Pensi che un maggiore accesso democratico alle tecnologie sanitarie, come la sovracitata chirurgia di affermazione del genere, possa portare all'idea che un corpo trans debba essere medicalizzato per essere considerato valido, riaffermando così un modello binario di identità?

Penso certamente che sia necessario bilanciare gli approcci democratici – un’altra maniera di dire collettivi – alle biotecnologie attraverso delle rivendicazioni di auto-sovranità individuale. Ritengo che la necessità di autonomia corporea sia assiomatica: è la conditio sine qua non dell’agency, almeno nella mia versione di xenofemminismo. È per questo che gran parte del libro si concentra su quelle che io chiamo “tecnologie difensive”, ovvero strumenti progettati per aiutare le persone ad aggirare sistemi disciplinari inospitali. Oggi dobbiamo costruire potere per le persone trans, mantenendo contemporaneamente spazi aperti per insorgenze impreviste di genere e sessuali, e le tecnologie di auto-aiuto potrebbero avere un ruolo in questo senso.

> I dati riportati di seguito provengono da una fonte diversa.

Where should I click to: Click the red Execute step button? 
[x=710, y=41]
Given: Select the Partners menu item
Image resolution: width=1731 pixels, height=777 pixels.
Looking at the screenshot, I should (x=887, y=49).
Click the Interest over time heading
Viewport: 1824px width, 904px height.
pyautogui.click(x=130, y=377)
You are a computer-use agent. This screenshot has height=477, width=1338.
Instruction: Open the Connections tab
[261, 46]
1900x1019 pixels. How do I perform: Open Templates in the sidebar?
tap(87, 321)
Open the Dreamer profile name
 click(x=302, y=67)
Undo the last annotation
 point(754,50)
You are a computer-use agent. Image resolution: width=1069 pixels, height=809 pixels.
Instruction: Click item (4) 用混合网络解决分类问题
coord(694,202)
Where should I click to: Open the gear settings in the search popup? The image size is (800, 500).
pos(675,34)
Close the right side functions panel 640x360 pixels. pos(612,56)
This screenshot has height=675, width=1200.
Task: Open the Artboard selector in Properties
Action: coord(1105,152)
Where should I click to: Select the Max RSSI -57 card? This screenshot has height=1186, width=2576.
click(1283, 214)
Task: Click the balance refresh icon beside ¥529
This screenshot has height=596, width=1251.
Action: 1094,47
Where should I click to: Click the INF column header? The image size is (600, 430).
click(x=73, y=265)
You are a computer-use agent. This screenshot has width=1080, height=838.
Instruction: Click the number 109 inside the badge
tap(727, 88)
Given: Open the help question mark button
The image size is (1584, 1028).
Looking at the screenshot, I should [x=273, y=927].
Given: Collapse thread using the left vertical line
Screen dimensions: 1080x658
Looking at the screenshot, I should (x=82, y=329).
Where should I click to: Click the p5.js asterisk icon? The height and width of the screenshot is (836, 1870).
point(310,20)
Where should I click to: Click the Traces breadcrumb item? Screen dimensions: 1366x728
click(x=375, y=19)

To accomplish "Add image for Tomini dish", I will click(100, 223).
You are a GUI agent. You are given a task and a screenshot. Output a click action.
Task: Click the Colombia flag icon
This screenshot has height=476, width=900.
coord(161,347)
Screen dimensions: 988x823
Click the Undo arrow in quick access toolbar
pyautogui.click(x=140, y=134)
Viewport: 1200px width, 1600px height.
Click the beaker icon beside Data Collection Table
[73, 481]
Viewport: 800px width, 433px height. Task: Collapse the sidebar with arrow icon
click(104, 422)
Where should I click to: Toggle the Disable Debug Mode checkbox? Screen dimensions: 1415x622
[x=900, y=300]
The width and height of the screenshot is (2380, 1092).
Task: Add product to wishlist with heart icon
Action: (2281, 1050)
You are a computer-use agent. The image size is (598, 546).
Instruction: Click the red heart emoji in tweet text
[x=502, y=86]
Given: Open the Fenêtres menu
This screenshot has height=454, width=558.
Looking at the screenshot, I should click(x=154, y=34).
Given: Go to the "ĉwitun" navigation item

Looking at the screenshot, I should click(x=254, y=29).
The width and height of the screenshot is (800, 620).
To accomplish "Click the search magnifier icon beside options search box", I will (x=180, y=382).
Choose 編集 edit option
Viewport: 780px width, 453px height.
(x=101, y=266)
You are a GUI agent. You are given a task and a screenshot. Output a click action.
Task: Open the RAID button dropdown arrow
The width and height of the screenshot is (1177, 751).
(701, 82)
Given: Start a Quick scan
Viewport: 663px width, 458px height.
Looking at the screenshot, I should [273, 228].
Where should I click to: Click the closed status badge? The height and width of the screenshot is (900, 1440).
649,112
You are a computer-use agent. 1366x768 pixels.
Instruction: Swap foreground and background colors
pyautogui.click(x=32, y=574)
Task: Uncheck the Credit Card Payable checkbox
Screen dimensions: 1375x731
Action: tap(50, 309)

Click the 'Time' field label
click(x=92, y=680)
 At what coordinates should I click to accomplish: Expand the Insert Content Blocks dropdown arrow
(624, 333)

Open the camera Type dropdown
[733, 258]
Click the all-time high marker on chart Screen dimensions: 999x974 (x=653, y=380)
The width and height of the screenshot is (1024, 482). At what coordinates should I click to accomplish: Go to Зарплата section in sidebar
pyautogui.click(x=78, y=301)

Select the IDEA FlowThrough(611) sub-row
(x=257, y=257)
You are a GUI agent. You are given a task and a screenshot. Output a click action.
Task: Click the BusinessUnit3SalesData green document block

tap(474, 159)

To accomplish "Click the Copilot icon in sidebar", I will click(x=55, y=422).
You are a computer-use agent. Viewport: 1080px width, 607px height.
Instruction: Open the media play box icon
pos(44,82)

L’autonomia corporea è anche un approccio utile per concettualizzare la solidarietà, e proprio perché non si tratta semplicemente di scelte su corpi individuali ma dello spazio di possibilità in cui tali scelte possono essere prese. Ed è qui che i limiti delle tecnologie difensive diventano evidenti. Dovremmo progettare le infrastrutture secondo quel che riteniamo essere collettivamente una cura migliore, senza precludere altri approcci (come quelli d’auto-aiuto). Avere delle opzioni è un prerequisito della libertà, e una vera autonomia corporea implica sempre una complessa interrelazione di norme e obiettivi. Dovremmo quindi lavorare per creare le condizioni propizie per operare scelte sul nostro corpo (e allora su noi stessi) in modi significativi, per costruire i sistemi necessari a riassumere nuovi desideri come scelte accessibili e fattibili.